### WORK TO BE COMPLETED
Could you return, exactly as written, every line from the one containing "The image size is (722, 408)." through the last line of the entries below, leaving out the pictures?

----- DATASET EXCERPTS -----

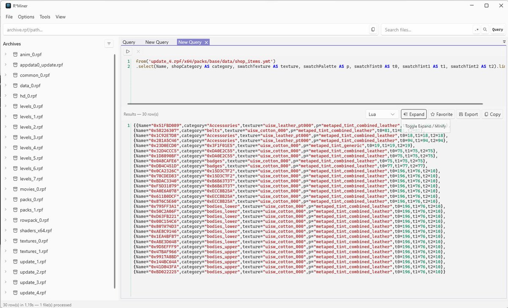This screenshot has width=508, height=308.
Task: Enable regex mode with the .* icon
Action: 477,29
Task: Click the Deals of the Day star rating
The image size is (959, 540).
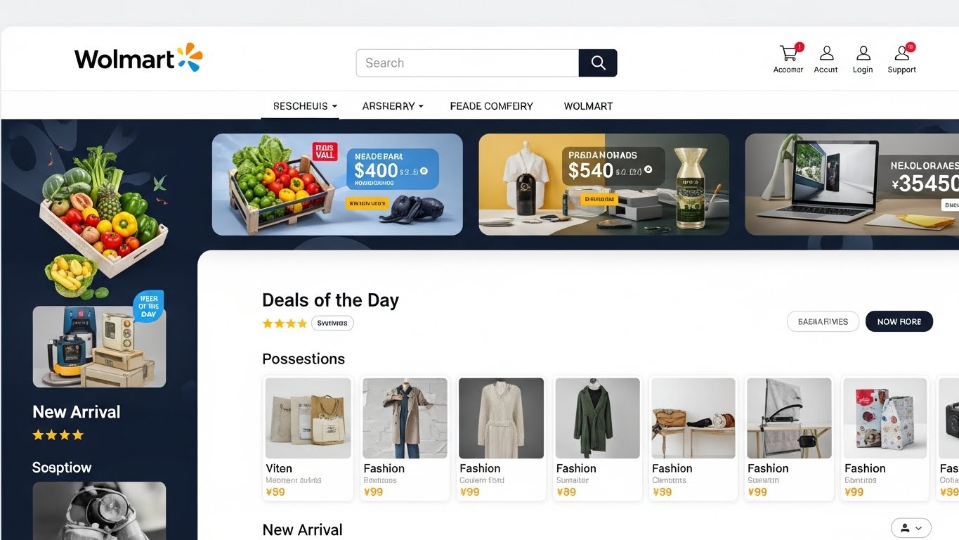Action: (285, 323)
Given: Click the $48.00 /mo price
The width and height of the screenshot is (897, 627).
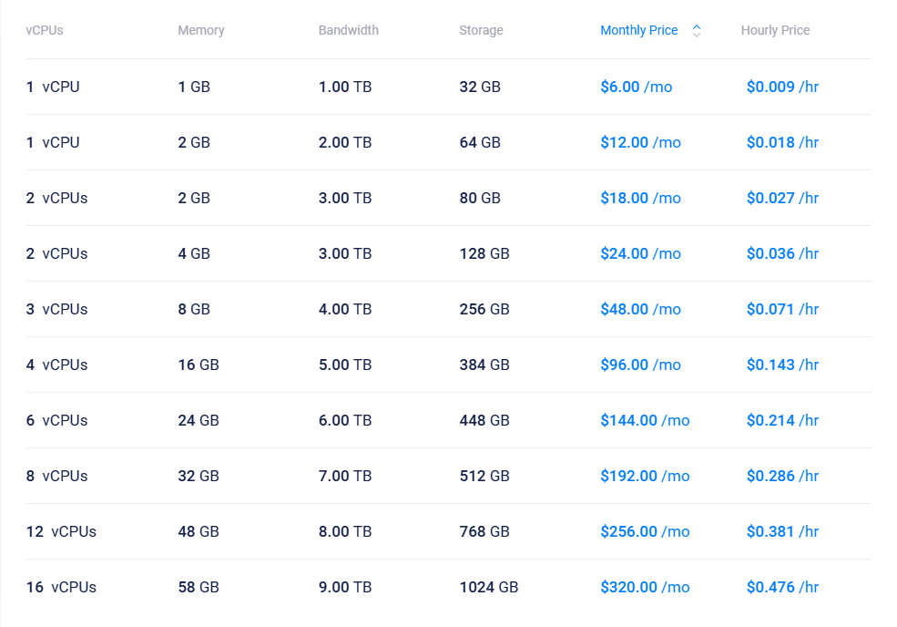Looking at the screenshot, I should [640, 310].
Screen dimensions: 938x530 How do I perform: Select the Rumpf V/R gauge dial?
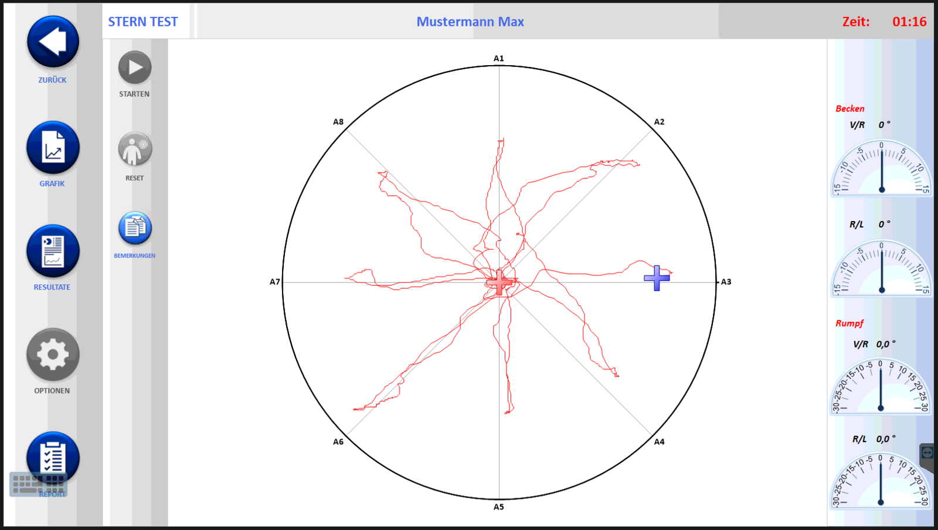[x=881, y=388]
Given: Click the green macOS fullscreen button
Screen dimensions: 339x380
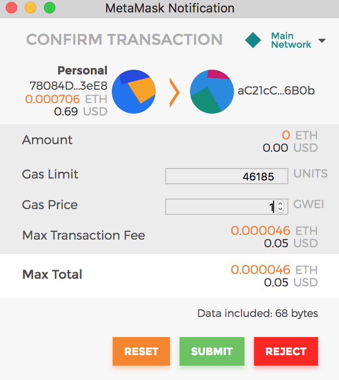Looking at the screenshot, I should tap(50, 8).
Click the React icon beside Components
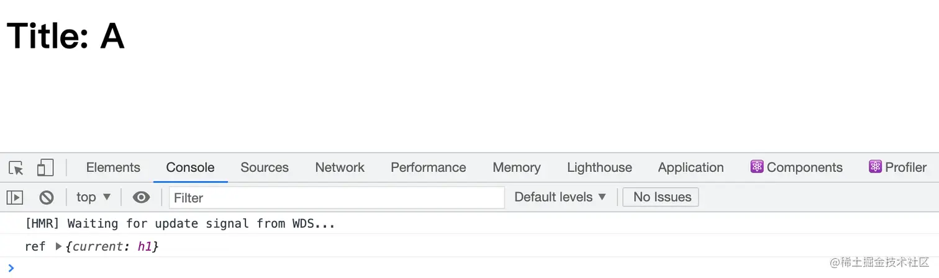The width and height of the screenshot is (939, 278). click(x=757, y=167)
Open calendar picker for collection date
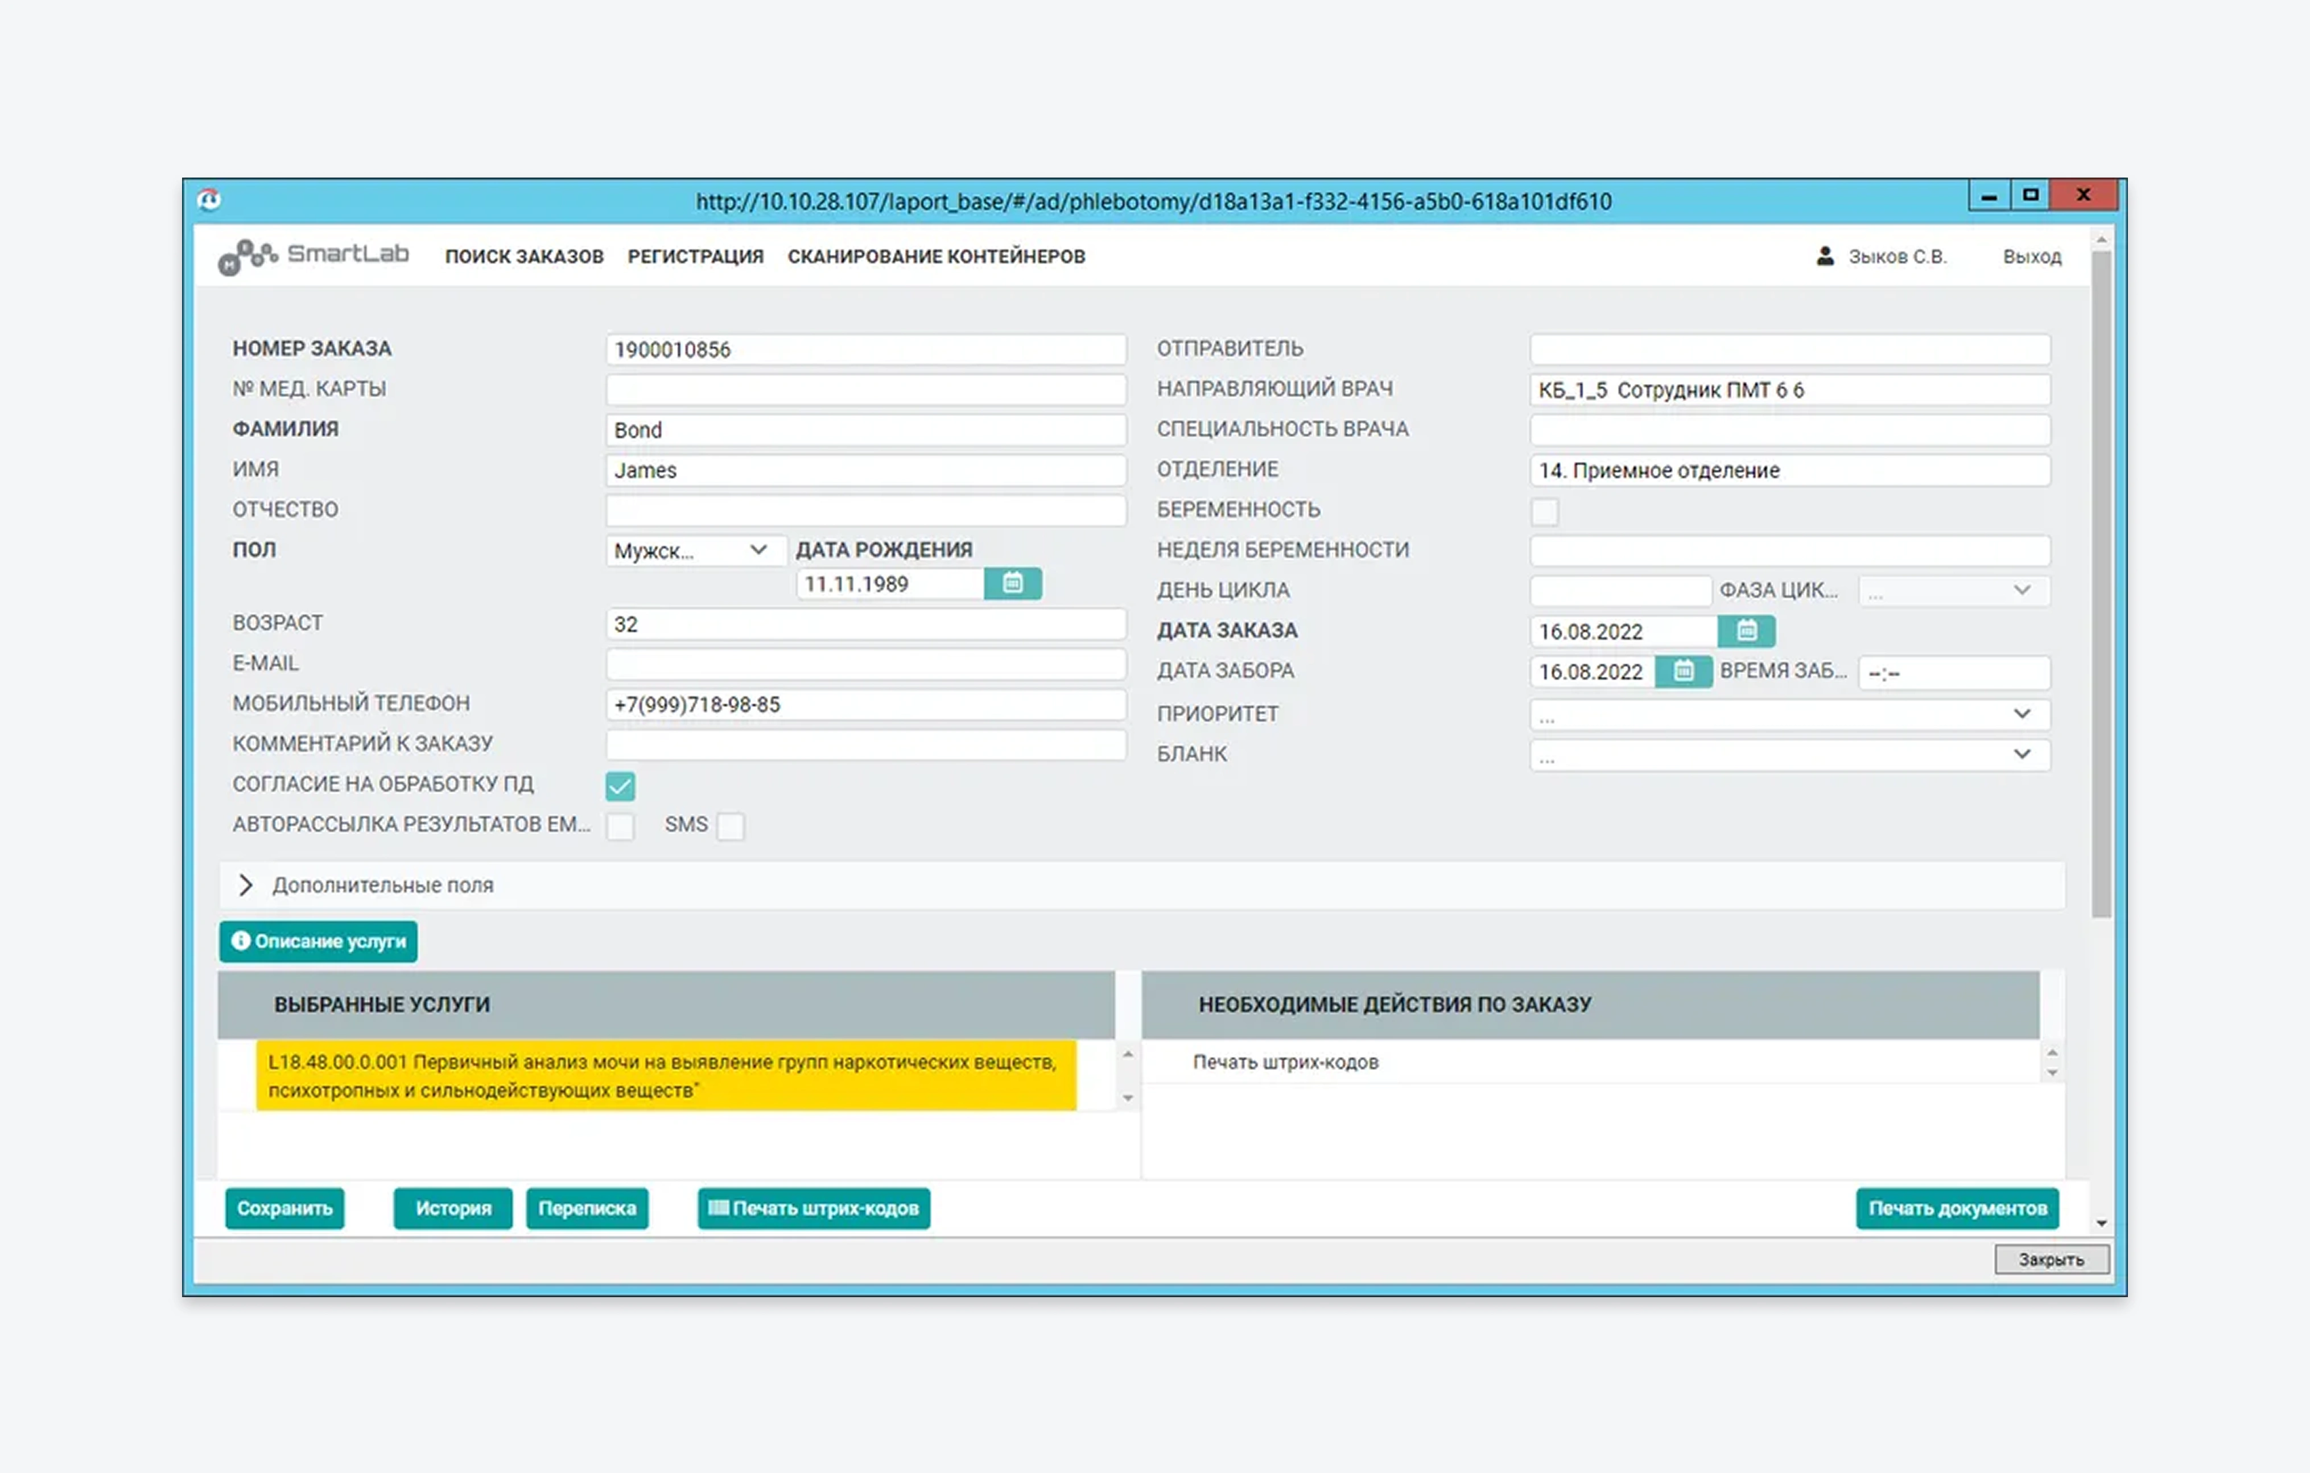This screenshot has height=1473, width=2310. [x=1683, y=671]
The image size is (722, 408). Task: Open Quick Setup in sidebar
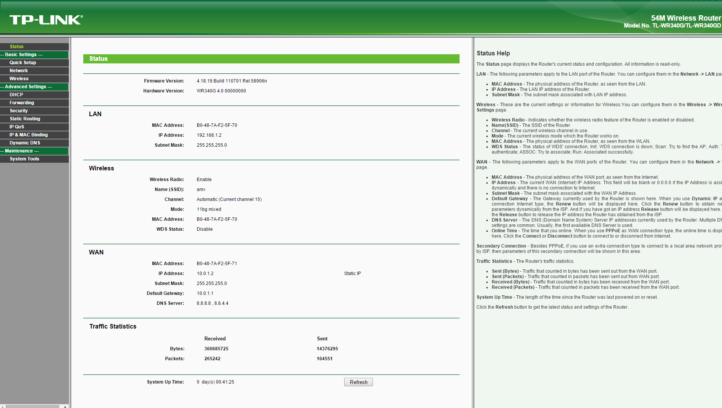click(23, 63)
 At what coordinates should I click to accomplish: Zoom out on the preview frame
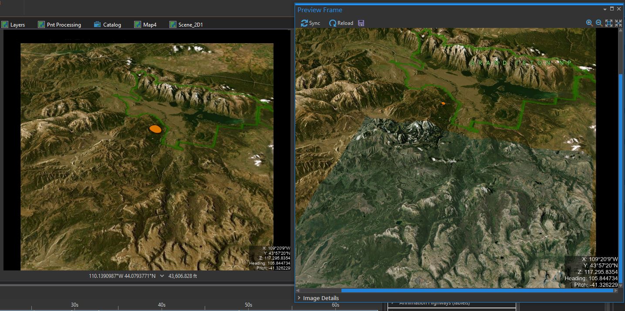(599, 23)
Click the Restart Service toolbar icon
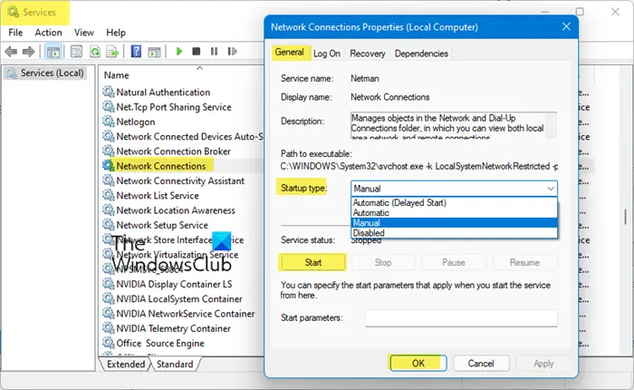 (x=232, y=52)
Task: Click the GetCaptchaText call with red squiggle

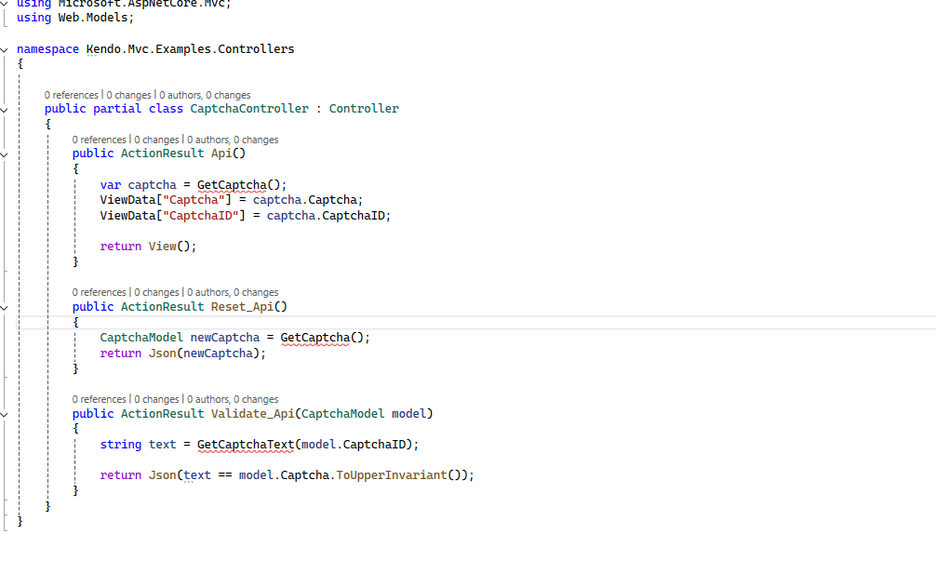Action: tap(246, 445)
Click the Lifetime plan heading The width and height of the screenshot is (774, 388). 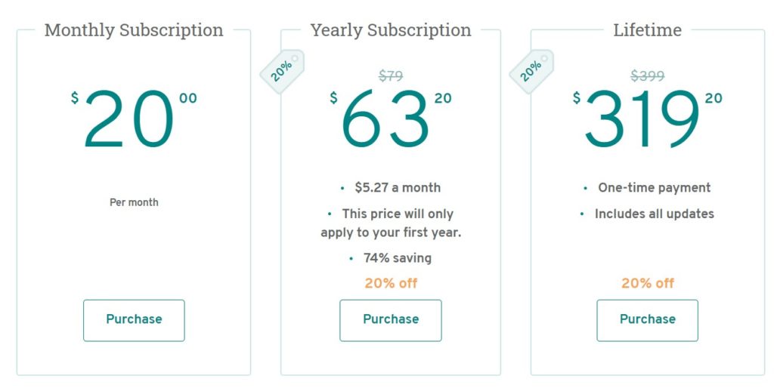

-----

### EXERCISE SOLUTION
The image size is (722, 408). Task: Open Quick Setup in sidebar
click(23, 63)
 At what coordinates should I click to accomplish: Zoom out on the preview frame
(599, 23)
Click the Restart Service toolbar icon
 (x=232, y=52)
Task: Click the GetCaptchaText call with red squiggle

Action: tap(246, 445)
Click the Lifetime plan heading The width and height of the screenshot is (774, 388). 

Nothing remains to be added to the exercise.